Wednesday, January 05, 2005

CAFC decision in eBay case expected soon

from an article by Ellen McCarthy in the Jan 6 Washington Post on the upcoming CAFC decision in the eBay case:

Every morning at 11, Woolston stops whatever he's doing, sits at his computer and clicks "refresh" on the Federal Circuit Court of Appeals Web site. Any day now, the court is expected to post a decision on whether to uphold the May 2003 jury verdict that said eBay should pay Woolston $35 million for infringing on his patents.

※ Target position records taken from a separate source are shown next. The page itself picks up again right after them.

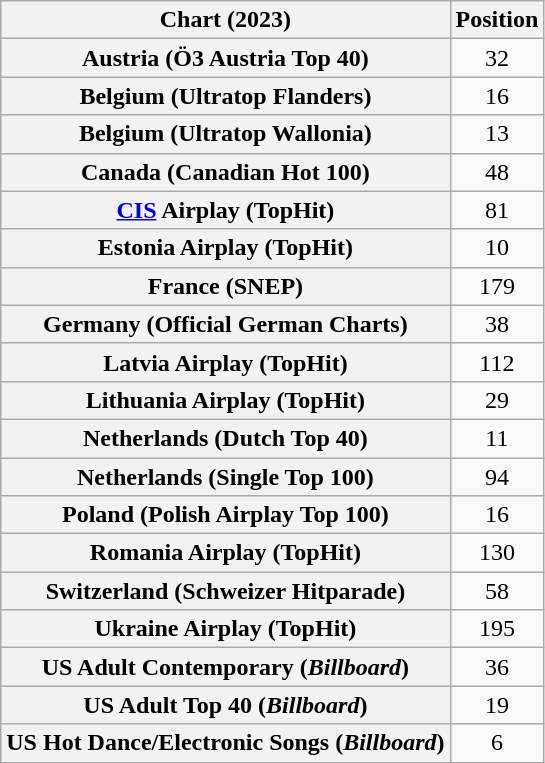
29 [497, 400]
195 [497, 629]
Netherlands (Dutch Top 40) [226, 438]
48 [497, 172]
130 [497, 553]
Ukraine Airplay (TopHit) [226, 629]
Belgium (Ultratop Wallonia) [226, 134]
Belgium (Ultratop Flanders) [226, 96]
13 [497, 134]
Lithuania Airplay (TopHit) [226, 400]
81 [497, 210]
179 [497, 286]
112 [497, 362]
94 [497, 477]
58 [497, 591]
Position [497, 20]
Austria (Ö3 Austria Top 40) [226, 58]
Germany (Official German Charts) [226, 324]
36 [497, 667]
Canada (Canadian Hot 100) [226, 172]
Romania Airplay (TopHit) [226, 553]
19 [497, 705]
US Hot Dance/Electronic Songs (Billboard) [226, 743]
6 [497, 743]
32 [497, 58]
US Adult Top 40 (Billboard) [226, 705]
France (SNEP) [226, 286]
Poland (Polish Airplay Top 100) [226, 515]
Chart (2023) [226, 20]
US Adult Contemporary (Billboard) [226, 667]
CIS Airplay (TopHit) [226, 210]
Estonia Airplay (TopHit) [226, 248]
11 [497, 438]
Switzerland (Schweizer Hitparade) [226, 591]
Netherlands (Single Top 100) [226, 477]
Latvia Airplay (TopHit) [226, 362]
38 [497, 324]
10 [497, 248]
For the text-containing cell, return its midpoint in (X, Y) coordinate format. 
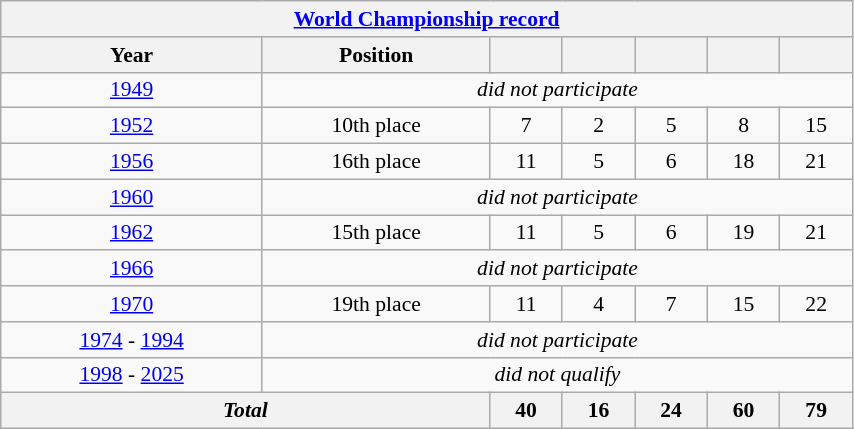
1949 (132, 90)
1970 (132, 304)
1956 (132, 162)
16 (598, 411)
1998 - 2025 (132, 375)
10th place (376, 126)
1974 - 1994 (132, 340)
16th place (376, 162)
1952 (132, 126)
18 (743, 162)
22 (816, 304)
1962 (132, 233)
4 (598, 304)
24 (671, 411)
Year (132, 55)
Total (246, 411)
2 (598, 126)
60 (743, 411)
did not qualify (557, 375)
8 (743, 126)
World Championship record (427, 19)
1966 (132, 269)
Position (376, 55)
79 (816, 411)
19 (743, 233)
40 (526, 411)
1960 (132, 197)
15th place (376, 233)
19th place (376, 304)
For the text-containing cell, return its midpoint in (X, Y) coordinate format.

If the verdict, which was later reduced by a judge to $29.5 million, is upheld, Woolston may finally see a check from eBay, the San Jose company that has become synonymous with online auctions. If it's not, there could be another trial. The Ohio native spent six years working on secure communications systems with the Central Intelligence Agency after a stint flying planes in the Air Force. While working for the government he got an electrical engineering degree from George Washington University and later went back to get a law degree there, which ultimately left him with more than $100,000 in student loans.

A National Public Radio story about a baseball card shop that was closing during the Major League Baseball strike of 1994 gave him the idea to create an online auction system. "If you had a way to help this small business get their inventory up on the Internet it would really help," he recalls thinking.

Eight months later he finished writing the code for an online auction application and filed for three patents to protect the idea. Woolston's first Internet venture was rebuffed by local investors and never really got off the ground. Soon after his first patent was approved in late 1998, Woolston set up a new company, MercExchange, that ran an online travel site and attracted $10 million in venture capital.

But by then, older travel sites such as had strong footholds in the market. In late 1999, Woolston's company ran out of money and laid off its 40 employees. What MercExchange had left were three patents belonging to an indignant inventor with training in patent law. So the infringement suits that became the focus of his life -- and his company -- began to roll.

Some big technology companies and lawyers see patent-holders like Woolston as menaces whose main goal is to sue over fortuitous or frivolous patent claims.

"Some people call this 'trolling' after the old story where trolls sit under the bridge and say, 'Give me a gold coin or I'll eat you,' " says Jay Thomas, a law professor at Georgetown University.